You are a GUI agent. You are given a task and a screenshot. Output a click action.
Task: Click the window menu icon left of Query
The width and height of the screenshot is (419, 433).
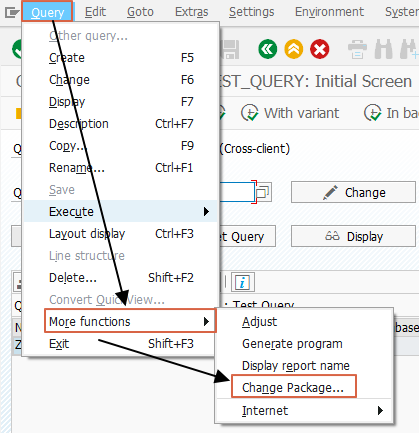[11, 13]
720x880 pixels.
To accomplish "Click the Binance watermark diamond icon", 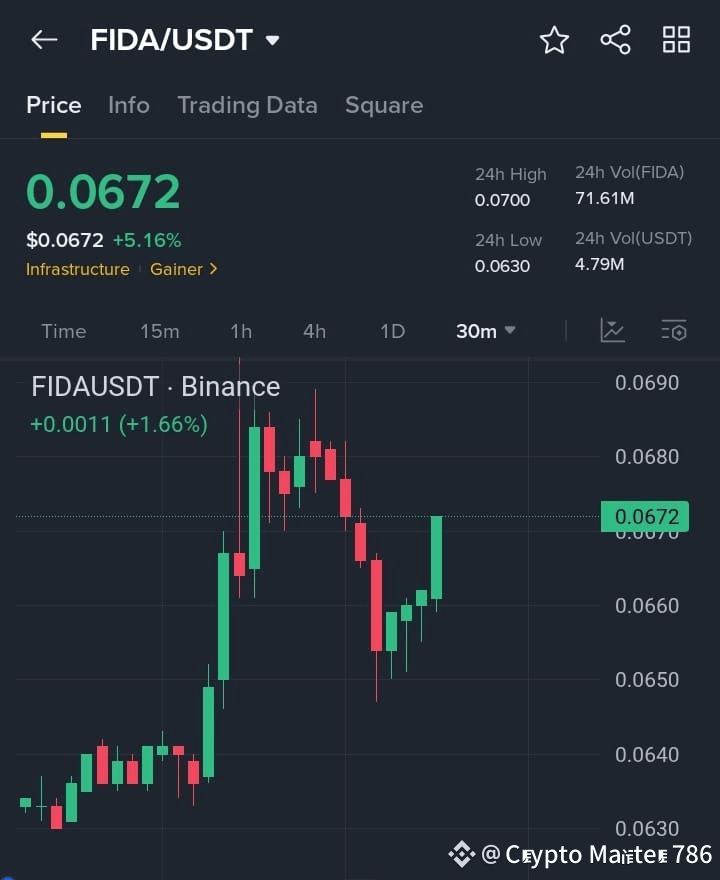I will [461, 854].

## YOUR GOAL
Exactly the lines from the top of the entries through the line with "720x880 pixels.", inclusive, must be given again, with every picture omitted.

## YOUR RESPONSE
You are a GUI agent. You are given a task and a screenshot. Output a click action.
Task: Click the window menu icon left of Query
The width and height of the screenshot is (419, 433).
[11, 13]
720x880 pixels.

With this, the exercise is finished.